Скажу честно: я был страшно обрадован, что практически сразу, без всяких хлопот, вышел на человека, близкого к Каронгу. Именно Евграф Сиротин по просьбе черного мага пристроил Свистуновых ведьм секретаршами к влиятельным людям. Обрадовало меня и то, что Сиротин, будучи безусловно крупным проходимцем, никакими магическими способностями не обладал.
– Встретимся на балу...– сказал я Жигановскому, покидая его офис, который, к слову, ни в какое сравнение не шел с замком олигарха Казюкевича, но был, разумеется, получше квартиры Великого Поэта. Мне требовалось переодеться: не мог же я пойти на бал к Пушкиным в джинсах и кроссовках. Это был бы такой моветон, за который пришлось бы всю оставшуюся жизнь сгорать от стыда.
Я вернулся в квартиру Аббудалы Каха и вплотную занялся своим гардеробом. Оруженосец Василий не столько помогал мне, сколько мешал, давая абсолютно никчемные советы. Соловей вел себя куда умнее: просто сидел в кресле сиринца и сосал прямо из бутылки его вино. Я втайне надеялся, что Свистун упьется до полного не могу и тогда его можно будет оставить здесь, а не тащить с собой туда, где ему не место.

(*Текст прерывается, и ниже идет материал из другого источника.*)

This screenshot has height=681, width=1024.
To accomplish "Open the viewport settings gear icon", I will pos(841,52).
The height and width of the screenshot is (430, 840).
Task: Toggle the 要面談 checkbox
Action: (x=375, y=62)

– Что ты мне смокинг суешь? – накинулся я на рывшегося в моих вещах Василия.– Пушкин будет во фраке, Натали – в бальном платье, а я – как последний дурак– в смокинге?!
– Вот привереда! – пыхтел от возмущения оруженосец.– Ну надень красный пиджак – раньше все крутые в них ходили. Блеск!
– Я за себя не отвечаю, Василий, ты лучше держись от меня подальше. Ты что предлагаешь? Я тебе клоун или обезьяна?
Действительно, я был вне себя. Это ж надо додуматься – отправить человека на бал в красном клубном пиджаке!.. Более тупого по части этикета советчика, чем Василий, мне видеть не приходилось. Он бы мне еще сапоги со скрипом предложил, как у Соловья! Требовался фрак. Фрак! А вот его-то среди приготовленной для меня сиринцем одежды как раз и не нашлось... Такой недосмотр со стороны Аббудалы Каха грозил самой настоящей катастрофой – и на служебном поприще, и на личном фронте.